TEKNIVAL SANGLANT, L’affaire Mathilde Croguennec de Jean-Marc Bloch et Rémi Champseix.
A la lecture d’un deuxième volume de la collection Pocket sur les crimes non élucidés, le lecteur constate que les auteurs ont l’expérience et du métier pour raconter les conditions dans lesquelles se déroulent une enquête criminelle en se renouvellant à chaque fois.
Ils reviennent sur une constante que l’on va retrouver dans toutes les enquêtes : «Enfin, gyrophare sur le gâteau, voici une de ces enquêtes qui sont fascinantes parce que, malgré tous les efforts entrepris, la vérité n’aurait jamais pu éclater sans l’étincelle offerte par la meilleure amie du flic : la chance.»

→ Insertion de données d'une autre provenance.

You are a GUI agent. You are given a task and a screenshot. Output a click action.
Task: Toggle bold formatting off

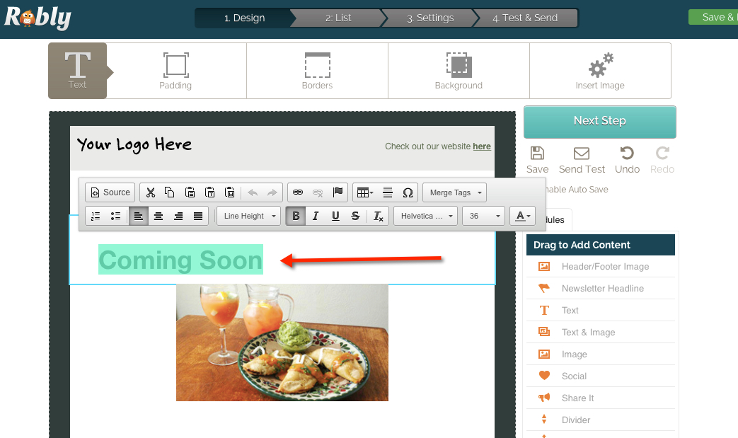coord(296,217)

Ils reviennent également sur la démesure des moyens engagés par la gendarmerie pour résoudre l’affaire du Teknival de Carnoët et le meurtre de Mathilde Groennec.
Une scène de crime en pleine forêt ouverte à tous vents, piétinée par des centaines de teufeurs..
Des recherches d’ADN en nombre : «Tu sais combien de scellés tu nous as envoyés pour en sortir l’ADN ? Là, ce sera le 516 e ! On n’a jamais vu ça !».
Des vérifications d’identités à l’avenant : «Nous avons procédé à plus de 20 000 contrôles d’identité et relevé toutes les plaques minéralogiques de tous les véhicules quittant la zone, dont les coffres ont également été inspectés».
La recherche de tickets de cartes bancaires : «la seule solution serait de chercher tous les tickets de 52 euros. Mais pour ça, il faudrait en éplucher des centaines… C’est bien ce que nous comptons faire !»
L’examen de messages SMS : “— 500 000, mon général.
— Waouh ! Et vous voulez éplucher un demi-million d’appels téléphoniques et de SMS ? Vous avez aussi estimé le temps que ça allait vous prendre ? En mois, voire en années ?
— Non, pas nous. On va demander à Anacrim de faire le tri.”
Dans cette affaire, les auteurs mettent en avant la dimension psychologique du travail des enquêteurs : «Annoncer à des parents que leur enfant a été tué est l’une des pires choses que j’aie eu à faire au cours de ma carrière. Quand c’est possible, on préfère se rendre directement chez eux, surtout si le père ou la mère vit seule. Car la réaction peut être très violente, à la hauteur du choc reçu : malaise, crise de panique… Ce genre de mission ne s’apprend dans aucune école, chacun improvise ça à sa manière et chacun fait comme il peut pour ne pas fondre en larmes. C’est toujours un véritable calvaire : comment pourrait-il en être autrement ?».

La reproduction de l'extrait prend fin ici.